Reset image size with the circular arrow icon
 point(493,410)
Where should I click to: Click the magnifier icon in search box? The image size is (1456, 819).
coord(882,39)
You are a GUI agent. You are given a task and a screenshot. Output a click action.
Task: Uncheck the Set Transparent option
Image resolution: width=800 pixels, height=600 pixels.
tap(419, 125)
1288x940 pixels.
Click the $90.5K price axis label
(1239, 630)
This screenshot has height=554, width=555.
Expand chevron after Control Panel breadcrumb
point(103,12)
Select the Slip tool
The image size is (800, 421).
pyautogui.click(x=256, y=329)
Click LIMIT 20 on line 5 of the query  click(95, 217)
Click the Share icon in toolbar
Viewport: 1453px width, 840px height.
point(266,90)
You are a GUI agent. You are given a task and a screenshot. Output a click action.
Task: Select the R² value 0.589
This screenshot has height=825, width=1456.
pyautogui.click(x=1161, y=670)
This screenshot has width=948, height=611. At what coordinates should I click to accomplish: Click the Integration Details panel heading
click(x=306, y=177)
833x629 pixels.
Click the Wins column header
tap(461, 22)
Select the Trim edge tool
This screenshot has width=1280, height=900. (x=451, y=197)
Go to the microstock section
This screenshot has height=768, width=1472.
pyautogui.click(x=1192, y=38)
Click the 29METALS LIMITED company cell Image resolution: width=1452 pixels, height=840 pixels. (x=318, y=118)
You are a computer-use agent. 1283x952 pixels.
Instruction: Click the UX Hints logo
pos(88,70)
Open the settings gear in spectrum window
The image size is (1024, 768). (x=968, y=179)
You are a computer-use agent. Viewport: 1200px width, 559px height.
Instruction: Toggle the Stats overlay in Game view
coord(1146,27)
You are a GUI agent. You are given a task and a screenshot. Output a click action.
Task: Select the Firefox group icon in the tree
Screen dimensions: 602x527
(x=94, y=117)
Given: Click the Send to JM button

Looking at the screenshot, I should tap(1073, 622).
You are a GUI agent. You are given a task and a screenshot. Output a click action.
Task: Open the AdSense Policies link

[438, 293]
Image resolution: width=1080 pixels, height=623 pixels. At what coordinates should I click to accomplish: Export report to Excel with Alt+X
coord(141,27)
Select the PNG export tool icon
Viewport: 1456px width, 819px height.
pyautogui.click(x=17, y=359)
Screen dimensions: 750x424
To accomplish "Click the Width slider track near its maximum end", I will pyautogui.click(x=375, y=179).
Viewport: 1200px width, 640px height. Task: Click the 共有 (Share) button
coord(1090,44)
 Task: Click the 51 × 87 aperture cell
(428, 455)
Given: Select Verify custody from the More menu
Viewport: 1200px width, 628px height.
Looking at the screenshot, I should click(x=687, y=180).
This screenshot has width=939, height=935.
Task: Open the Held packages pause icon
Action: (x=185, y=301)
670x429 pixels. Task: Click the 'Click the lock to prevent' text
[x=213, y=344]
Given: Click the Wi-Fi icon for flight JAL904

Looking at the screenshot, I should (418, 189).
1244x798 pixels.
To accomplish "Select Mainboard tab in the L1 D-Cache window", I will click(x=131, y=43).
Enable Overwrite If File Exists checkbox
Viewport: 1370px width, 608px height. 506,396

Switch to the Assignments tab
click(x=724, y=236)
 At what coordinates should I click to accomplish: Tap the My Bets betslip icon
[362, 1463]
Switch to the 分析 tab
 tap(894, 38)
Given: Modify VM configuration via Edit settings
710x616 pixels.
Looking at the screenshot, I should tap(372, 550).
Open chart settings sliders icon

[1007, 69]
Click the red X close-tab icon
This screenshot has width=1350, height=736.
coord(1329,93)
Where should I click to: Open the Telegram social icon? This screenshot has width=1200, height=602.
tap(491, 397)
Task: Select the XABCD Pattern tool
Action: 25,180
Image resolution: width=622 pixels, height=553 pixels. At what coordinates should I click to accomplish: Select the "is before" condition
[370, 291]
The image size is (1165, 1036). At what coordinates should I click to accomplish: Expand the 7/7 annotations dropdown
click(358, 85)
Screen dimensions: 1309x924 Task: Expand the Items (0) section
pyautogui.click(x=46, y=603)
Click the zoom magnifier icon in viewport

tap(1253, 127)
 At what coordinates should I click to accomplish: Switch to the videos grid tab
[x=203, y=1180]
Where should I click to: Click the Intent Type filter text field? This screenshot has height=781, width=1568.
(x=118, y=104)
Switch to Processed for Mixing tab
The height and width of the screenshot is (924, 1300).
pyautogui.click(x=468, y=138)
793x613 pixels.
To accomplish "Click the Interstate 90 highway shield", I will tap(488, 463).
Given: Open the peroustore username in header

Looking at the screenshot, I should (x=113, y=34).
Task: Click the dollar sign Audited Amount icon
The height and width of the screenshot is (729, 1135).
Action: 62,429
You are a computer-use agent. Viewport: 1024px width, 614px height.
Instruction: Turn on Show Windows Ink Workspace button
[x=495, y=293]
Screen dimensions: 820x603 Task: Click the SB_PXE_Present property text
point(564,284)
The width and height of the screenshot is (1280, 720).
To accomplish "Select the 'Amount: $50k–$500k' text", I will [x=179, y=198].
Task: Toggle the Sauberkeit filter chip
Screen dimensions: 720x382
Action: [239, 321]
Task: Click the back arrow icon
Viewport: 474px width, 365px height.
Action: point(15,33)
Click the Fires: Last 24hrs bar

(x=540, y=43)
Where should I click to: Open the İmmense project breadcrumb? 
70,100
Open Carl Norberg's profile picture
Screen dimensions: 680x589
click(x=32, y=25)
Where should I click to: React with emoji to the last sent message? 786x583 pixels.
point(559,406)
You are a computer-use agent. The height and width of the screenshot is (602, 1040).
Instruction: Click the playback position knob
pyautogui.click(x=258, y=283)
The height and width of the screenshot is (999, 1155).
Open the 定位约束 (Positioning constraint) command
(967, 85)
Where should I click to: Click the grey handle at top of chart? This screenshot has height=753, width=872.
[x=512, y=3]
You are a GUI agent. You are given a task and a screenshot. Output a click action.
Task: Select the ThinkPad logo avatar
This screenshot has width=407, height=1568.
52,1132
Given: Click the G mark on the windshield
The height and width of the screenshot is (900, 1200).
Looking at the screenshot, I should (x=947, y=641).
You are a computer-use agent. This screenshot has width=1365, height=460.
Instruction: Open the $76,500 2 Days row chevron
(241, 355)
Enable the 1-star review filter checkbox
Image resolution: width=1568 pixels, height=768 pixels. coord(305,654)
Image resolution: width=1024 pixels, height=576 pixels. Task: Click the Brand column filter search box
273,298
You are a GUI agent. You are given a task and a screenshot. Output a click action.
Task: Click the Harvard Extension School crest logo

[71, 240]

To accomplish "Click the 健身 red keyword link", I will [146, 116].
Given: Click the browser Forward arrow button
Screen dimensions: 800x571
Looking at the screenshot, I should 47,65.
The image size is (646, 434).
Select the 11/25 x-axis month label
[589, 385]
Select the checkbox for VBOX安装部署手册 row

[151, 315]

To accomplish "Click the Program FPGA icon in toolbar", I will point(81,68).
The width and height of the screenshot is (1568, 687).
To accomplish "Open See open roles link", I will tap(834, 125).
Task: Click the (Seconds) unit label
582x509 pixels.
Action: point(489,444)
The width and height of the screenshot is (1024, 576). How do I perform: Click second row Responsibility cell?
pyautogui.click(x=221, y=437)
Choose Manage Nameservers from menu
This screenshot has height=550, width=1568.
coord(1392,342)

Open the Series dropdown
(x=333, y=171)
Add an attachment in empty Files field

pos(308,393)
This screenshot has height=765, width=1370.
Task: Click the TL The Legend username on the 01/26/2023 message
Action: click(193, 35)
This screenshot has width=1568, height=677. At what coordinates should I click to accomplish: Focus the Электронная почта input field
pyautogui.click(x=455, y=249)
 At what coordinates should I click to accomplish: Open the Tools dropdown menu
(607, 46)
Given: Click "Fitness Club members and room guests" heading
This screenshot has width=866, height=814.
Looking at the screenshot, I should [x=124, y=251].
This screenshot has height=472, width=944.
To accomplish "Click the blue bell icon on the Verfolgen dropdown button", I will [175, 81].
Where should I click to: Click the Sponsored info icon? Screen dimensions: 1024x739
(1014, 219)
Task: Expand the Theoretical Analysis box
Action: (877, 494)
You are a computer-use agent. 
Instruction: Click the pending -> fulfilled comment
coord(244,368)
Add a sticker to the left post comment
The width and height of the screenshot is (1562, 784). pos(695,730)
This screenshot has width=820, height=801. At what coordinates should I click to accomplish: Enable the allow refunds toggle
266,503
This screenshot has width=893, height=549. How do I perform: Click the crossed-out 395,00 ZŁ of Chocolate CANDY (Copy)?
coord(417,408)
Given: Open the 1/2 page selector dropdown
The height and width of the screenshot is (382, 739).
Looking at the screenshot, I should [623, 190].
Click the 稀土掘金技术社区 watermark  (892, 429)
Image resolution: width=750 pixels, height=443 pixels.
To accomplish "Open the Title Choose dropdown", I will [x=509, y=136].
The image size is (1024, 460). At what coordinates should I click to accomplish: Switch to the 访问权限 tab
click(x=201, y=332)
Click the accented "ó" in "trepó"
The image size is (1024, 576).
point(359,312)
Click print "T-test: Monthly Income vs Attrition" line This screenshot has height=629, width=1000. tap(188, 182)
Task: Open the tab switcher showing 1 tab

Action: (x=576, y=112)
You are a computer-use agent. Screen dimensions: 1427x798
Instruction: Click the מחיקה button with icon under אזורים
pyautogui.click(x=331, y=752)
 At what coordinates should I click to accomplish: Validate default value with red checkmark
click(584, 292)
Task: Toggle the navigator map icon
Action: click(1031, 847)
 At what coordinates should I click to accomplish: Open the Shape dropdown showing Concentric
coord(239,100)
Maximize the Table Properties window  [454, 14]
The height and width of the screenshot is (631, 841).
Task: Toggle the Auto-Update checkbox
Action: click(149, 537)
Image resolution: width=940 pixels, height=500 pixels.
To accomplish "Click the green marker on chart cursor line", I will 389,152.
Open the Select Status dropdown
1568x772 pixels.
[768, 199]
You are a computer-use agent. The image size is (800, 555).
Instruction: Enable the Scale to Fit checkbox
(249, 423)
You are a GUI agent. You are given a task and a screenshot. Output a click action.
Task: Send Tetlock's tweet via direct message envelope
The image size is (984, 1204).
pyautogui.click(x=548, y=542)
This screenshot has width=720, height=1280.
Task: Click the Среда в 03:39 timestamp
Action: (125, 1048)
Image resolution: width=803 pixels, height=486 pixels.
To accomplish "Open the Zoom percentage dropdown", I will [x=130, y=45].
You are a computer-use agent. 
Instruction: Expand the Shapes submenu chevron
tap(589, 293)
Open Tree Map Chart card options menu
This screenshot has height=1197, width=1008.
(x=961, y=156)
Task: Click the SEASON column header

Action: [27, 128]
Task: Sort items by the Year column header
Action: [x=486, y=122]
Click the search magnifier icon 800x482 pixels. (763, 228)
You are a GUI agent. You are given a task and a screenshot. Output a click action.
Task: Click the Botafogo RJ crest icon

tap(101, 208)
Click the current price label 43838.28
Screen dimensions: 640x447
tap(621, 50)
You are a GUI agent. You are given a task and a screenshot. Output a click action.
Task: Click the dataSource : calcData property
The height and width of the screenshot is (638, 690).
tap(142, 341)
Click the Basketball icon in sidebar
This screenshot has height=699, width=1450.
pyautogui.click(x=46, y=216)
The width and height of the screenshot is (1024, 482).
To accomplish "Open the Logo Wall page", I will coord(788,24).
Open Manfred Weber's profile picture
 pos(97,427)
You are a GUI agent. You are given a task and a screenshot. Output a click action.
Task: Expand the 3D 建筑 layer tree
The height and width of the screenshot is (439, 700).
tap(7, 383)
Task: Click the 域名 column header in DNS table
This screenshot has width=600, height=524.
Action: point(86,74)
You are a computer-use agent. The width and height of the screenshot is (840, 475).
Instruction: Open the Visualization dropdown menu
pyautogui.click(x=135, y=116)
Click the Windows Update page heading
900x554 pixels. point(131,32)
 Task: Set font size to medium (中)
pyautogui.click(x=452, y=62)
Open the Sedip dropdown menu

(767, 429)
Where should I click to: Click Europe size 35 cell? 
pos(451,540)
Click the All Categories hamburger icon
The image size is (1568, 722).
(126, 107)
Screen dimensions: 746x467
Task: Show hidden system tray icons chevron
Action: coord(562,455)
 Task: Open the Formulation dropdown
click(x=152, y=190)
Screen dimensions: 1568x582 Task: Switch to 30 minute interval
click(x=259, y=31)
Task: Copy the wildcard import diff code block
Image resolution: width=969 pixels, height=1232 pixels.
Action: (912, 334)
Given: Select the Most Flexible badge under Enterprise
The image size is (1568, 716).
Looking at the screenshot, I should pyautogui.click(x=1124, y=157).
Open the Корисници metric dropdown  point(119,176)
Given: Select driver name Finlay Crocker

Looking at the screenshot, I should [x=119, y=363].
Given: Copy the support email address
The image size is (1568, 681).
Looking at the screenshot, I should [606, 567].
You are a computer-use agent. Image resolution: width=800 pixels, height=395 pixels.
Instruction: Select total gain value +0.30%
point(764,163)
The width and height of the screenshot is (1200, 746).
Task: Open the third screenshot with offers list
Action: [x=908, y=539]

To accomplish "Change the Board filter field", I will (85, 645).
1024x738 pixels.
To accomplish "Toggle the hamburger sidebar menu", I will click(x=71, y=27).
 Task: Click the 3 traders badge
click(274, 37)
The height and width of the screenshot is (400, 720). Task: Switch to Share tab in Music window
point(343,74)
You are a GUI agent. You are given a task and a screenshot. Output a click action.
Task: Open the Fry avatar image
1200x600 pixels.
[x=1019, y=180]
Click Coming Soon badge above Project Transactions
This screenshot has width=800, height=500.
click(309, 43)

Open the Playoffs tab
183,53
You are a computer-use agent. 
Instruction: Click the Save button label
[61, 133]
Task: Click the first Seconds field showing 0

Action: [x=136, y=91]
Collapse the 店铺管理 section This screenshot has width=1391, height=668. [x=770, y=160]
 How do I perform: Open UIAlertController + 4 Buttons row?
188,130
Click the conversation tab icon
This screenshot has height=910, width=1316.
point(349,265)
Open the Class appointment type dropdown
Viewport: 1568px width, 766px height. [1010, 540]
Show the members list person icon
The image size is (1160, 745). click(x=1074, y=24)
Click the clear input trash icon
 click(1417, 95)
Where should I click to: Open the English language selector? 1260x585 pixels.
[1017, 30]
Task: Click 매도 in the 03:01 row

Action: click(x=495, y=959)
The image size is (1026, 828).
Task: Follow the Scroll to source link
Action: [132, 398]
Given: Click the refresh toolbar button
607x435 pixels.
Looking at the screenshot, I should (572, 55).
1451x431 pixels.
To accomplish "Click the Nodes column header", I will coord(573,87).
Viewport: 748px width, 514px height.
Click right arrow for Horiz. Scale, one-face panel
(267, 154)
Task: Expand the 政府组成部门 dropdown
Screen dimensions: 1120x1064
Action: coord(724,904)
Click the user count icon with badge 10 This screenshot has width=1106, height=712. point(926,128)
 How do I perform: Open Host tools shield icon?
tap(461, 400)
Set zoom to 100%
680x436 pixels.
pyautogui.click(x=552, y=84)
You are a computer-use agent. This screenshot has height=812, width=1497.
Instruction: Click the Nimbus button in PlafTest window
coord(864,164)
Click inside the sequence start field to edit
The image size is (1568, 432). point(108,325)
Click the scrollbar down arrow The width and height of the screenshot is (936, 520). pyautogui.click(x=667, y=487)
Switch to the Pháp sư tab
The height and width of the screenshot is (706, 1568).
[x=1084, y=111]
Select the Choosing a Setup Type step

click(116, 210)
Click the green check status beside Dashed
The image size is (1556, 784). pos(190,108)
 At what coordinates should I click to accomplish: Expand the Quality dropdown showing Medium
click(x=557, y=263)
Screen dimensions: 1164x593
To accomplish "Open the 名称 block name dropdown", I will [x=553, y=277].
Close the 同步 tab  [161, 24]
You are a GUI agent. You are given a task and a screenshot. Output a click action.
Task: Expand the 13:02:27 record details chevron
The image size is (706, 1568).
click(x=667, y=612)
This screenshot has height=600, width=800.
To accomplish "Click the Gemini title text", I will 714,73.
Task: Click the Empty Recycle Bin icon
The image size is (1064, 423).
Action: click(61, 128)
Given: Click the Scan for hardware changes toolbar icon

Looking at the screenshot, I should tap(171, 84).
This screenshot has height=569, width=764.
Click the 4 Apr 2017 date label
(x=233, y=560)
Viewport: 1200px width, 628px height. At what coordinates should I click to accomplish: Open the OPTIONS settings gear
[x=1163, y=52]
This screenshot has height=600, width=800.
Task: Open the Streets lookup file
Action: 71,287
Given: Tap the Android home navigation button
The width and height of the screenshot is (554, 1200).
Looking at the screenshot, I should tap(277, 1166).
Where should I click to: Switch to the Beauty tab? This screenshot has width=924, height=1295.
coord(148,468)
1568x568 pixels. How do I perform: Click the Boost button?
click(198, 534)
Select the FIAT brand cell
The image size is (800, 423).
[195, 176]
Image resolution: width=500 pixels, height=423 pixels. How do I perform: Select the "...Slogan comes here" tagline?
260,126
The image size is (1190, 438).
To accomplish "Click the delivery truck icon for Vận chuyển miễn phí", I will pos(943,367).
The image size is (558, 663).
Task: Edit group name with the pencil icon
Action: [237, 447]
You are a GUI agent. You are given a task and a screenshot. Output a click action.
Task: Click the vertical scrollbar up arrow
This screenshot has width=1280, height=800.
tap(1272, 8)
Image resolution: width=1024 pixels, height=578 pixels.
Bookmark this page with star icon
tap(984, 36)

::::::::

-- What you will do --
After reading the records above, give the number of lines that include "scrollbar", and add nothing else.

-- Answer below --
2